[Extracto del documento]:

Es el caso, por ejemplo, del Observatorio Europeo del Sur (European Southern Observatory, ESO), con instalaciones en diversos lugares de Chile, entre las que destaca el VLT (Very Large Telescope), cuatro telescopios coordinados que tienen una capacidad de ver 4.000 millones de veces más precisa que el ojo humano, al que se unirá próximamente un E-ELT (European Extremely Large Telescope) que mejorará todavía más la capacidad de observación.

Los descubrimientos que aportan estas instalaciones son extraordinarios y muy abundantes y mantener esas infraestructuras resulta caro, pero podemos permtírnoslo los países miembros, porque nos cuesta algo así como 35 céntimos de euro por habitante y año. Puestos a recortar gastos, a los autores de este artículo se nos ocurren algunos otros, antes de los que dedican los contribuyentes a la financiación y mantenimiento de las grandes instalaciones científicas.

En España contamos también con observatorios astronómicos de nivel internacional, como el de Roque de los Muchachos (La Palma), en donde está situado el Grantecan (Gran Telescopio de Canarias).

Tampoco es de extrañar que los científicos de hoy hagan experimentos mucho más complicados de los que hacía, por ejemplo, Madame Curie en su laboratorio a principios del siglo XX, como es el caso de los del CERN (Conseil Européen pour la Recherche Nucléaire, 1952) con sus aceleradores de partículas y sus detectores. Allí los científicos realizan experimentos en física de partículas, de los que algunos han despertado una gran expectación mediática, porque los contumaces milenaristas de todo el mundo lanzaron estridentes y pintorescas profecías de que la búsqueda del bosón de Higgs iba a producir un agujero negro que engulliría al planeta Tierra.

[Datos almacenados]:
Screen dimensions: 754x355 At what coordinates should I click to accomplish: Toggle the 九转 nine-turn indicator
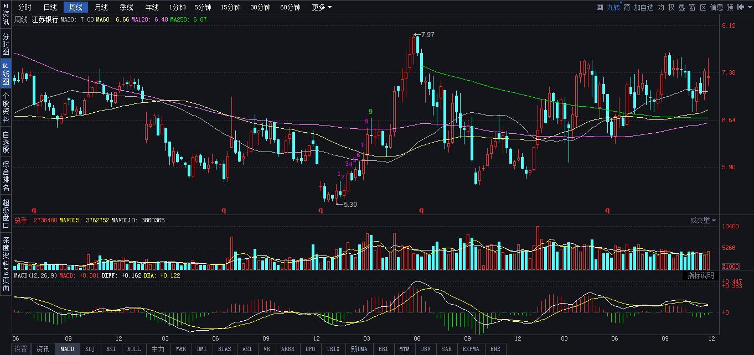pos(614,7)
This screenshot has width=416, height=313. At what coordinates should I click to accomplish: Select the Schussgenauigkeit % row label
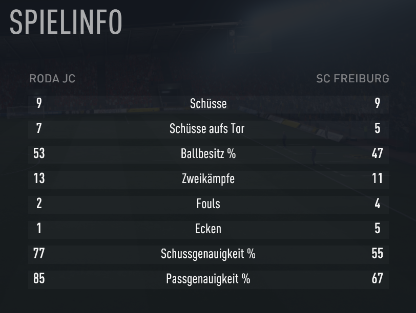coord(209,254)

[Tarea de trabajo A]: Indique si cada afirmación concuerda con el extracto, respondiendo sí o no y citando las palabras del texto que lo deciden: (i) el VLT está formado por cuatro telescopios coordinados; (ii) el Grantecan se encuentra en el Observatorio del Teide; (iii) mantener las infraestructuras cuesta unos 35 céntimos de euro por habitante y mes.
[Tarea de trabajo B]: Según el extracto, ¿cuántas veces más precisa que el ojo humano es la capacidad de ver del VLT?
Las líneas no son necesarias.

[Respuesta final A]:
(i) Sí: "cuatro telescopios coordinados".
(ii) No: "Roque de los Muchachos (La Palma), en donde está situado el Grantecan".
(iii) No: "nos cuesta algo así como 35 céntimos de euro por habitante y año".

[Respuesta final B]: 4.000 millones de veces más precisa.